A recent paper using a Rasch analysis on the PHQ-9, a short depression screener, exemplifies this somewhat. The authors summarize in the abstract:
“The analysis highlighted dependency issues between […] items 3 & 4 (“Trouble falling or staying asleep, sleeping too much” & “Feeling tired, having little energy”)” (Horton & Perry, 2015).
You have to admit that this is a bit funny, no? ;)
The great thing about mathematical models is that it doesn’t matter why they were created or how various smart people want to interpret them. They simply are what they are. SEM is a set of regressions and cannot draw causally informative conclusions without causally informative data. In a formative LV model, observed variables predict a latent variable. In a reflective LV model, the latent variable predicts observed variables. This is uncontroversial and also uncausal. (Incidentally, it seems rare to have a formative LV that is not also reflective – i.e., in which the LV does not predict at least one other variable.)
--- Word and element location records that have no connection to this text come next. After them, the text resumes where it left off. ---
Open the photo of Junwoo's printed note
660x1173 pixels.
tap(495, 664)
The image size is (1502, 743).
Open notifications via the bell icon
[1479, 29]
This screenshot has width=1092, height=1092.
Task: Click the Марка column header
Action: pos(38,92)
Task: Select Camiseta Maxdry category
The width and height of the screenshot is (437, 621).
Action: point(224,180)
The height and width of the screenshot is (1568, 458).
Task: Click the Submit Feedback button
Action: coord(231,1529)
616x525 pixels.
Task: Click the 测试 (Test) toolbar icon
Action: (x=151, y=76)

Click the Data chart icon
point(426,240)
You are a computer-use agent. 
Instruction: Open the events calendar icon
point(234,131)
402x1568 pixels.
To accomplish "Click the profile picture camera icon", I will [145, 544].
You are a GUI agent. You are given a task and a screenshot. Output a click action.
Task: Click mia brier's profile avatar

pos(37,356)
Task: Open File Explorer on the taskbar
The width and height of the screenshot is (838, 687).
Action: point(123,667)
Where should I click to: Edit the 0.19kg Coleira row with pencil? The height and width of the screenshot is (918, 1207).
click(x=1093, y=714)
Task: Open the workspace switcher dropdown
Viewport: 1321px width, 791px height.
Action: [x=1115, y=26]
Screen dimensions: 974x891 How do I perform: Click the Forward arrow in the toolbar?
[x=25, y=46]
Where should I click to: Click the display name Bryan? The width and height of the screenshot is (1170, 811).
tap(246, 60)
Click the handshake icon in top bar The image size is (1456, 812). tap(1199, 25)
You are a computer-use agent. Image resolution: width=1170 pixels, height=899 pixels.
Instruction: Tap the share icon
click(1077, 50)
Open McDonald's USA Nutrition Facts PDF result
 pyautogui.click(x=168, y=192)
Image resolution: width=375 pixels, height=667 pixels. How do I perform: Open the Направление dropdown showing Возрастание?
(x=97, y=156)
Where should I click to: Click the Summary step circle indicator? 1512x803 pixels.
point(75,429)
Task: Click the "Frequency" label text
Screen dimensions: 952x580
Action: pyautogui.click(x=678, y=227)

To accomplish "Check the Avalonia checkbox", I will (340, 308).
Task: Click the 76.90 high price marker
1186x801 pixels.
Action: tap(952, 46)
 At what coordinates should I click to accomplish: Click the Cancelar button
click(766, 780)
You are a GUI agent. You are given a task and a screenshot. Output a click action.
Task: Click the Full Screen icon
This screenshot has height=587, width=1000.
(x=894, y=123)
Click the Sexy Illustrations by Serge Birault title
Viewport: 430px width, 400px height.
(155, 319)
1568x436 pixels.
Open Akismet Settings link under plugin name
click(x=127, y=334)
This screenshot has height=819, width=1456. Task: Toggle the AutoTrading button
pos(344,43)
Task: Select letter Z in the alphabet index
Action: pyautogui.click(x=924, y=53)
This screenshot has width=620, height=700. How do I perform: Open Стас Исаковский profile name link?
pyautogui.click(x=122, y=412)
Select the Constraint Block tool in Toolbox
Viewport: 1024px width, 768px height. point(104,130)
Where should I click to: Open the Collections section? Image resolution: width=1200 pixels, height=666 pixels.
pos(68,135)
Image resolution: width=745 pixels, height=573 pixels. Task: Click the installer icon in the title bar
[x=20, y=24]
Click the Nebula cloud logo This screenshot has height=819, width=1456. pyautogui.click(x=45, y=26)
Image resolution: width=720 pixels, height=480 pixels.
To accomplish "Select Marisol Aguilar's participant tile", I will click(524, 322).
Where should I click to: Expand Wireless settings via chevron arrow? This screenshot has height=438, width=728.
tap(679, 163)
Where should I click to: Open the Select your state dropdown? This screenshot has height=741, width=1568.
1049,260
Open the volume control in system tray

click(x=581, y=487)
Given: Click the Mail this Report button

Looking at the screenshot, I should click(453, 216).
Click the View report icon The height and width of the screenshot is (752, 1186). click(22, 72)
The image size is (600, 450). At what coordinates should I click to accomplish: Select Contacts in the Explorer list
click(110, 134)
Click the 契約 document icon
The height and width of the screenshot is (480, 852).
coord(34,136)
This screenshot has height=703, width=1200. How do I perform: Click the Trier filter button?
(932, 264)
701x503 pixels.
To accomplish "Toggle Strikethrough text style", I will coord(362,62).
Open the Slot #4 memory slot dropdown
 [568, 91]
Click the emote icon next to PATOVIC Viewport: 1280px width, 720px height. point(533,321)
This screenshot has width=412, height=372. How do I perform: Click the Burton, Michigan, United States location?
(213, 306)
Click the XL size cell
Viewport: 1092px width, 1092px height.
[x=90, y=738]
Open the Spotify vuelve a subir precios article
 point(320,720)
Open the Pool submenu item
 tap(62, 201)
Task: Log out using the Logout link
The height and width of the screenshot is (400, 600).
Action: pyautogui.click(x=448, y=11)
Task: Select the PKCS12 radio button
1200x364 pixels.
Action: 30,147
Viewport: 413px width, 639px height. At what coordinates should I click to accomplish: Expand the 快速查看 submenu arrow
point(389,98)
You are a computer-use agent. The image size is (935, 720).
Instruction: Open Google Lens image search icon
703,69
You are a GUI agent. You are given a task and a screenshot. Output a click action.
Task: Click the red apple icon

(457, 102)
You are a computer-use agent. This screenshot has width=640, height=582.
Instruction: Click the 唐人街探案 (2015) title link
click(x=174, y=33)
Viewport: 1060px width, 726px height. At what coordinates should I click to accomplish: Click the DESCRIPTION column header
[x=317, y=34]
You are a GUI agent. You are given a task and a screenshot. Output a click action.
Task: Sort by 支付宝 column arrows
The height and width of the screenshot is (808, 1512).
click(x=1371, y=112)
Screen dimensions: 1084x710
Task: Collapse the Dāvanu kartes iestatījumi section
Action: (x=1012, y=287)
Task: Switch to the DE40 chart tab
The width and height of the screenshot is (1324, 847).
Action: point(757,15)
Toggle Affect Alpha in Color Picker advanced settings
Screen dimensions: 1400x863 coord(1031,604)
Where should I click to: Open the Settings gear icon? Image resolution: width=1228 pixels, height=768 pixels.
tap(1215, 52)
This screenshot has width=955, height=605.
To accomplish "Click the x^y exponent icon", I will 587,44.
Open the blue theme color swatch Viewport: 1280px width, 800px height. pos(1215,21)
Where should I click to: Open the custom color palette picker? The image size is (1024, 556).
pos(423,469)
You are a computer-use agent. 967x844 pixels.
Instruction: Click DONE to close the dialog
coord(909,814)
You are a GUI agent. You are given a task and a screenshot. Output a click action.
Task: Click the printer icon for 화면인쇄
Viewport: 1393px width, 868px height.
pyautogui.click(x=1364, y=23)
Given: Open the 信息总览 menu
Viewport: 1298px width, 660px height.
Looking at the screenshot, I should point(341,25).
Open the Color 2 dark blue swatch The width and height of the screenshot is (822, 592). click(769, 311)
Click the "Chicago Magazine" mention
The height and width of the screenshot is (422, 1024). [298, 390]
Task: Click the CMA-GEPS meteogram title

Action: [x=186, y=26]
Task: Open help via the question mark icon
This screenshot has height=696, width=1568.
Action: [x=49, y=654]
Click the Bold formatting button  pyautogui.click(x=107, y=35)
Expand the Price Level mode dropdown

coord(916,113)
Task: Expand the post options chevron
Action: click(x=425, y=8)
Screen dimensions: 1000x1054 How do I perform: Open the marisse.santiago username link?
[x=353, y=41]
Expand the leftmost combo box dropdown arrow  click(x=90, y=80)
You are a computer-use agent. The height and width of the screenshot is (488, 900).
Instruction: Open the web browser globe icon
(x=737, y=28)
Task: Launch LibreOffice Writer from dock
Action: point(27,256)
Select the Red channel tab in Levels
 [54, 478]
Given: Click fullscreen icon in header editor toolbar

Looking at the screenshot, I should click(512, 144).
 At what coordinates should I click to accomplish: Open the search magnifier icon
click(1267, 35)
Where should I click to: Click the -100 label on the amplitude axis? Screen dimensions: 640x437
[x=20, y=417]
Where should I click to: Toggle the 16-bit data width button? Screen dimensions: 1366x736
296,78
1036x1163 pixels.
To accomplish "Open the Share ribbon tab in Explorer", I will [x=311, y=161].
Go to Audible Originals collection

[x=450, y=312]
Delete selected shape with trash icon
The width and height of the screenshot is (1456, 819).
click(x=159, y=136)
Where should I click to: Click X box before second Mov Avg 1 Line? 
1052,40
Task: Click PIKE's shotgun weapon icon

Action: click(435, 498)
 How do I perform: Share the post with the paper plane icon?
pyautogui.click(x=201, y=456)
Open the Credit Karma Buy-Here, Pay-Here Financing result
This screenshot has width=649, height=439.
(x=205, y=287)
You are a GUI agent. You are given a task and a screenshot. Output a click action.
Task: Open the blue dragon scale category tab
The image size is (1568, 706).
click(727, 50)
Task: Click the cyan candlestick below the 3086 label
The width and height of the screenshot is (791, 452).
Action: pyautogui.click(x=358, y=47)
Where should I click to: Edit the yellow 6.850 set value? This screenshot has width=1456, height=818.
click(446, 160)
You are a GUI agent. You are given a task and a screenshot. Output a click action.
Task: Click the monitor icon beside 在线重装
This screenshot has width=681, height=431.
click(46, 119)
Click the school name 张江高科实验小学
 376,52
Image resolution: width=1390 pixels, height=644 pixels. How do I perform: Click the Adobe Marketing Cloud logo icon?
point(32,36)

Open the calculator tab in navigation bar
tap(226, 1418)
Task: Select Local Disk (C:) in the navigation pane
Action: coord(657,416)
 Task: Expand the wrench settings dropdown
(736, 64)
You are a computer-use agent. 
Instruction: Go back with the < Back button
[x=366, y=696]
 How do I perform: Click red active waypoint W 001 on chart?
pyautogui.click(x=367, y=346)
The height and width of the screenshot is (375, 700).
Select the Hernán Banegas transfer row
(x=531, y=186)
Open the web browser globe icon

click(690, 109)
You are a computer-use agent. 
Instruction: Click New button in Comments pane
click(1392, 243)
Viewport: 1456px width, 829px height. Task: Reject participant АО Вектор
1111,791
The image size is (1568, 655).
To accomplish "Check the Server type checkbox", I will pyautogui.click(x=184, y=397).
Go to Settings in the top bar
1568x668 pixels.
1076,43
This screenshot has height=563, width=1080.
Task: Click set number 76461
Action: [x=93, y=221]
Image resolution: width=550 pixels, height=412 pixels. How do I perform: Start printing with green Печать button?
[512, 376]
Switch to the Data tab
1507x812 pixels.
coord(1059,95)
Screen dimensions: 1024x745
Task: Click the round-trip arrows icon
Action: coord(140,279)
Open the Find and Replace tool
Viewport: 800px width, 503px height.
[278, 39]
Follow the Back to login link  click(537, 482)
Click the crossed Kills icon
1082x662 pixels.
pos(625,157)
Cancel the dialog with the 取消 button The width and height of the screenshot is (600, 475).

What is useful about (reflective) LV models, I think, is that they isolate the shared variance of a collection of variables. It seems safer to treat the LV as functionally coherent rather than causally unified. One might care whether there are four or five factors in the symptoms of some disorder because one wants to know whether there are four (vs. five) LVs with potentially different predictive validities, or because one wants to know whether there are four (vs. five) sets of causes that should be investigated. The latter is quite different from assuming there are only four (or five) causes involved (i.e., one per LV).
(Yes, I agree that the PHQ-9 example is “a bit funny” – I’m not sure why people are so concerned about having perfectly unidimensional scales, given the hierarchical structure of traits/symptoms.)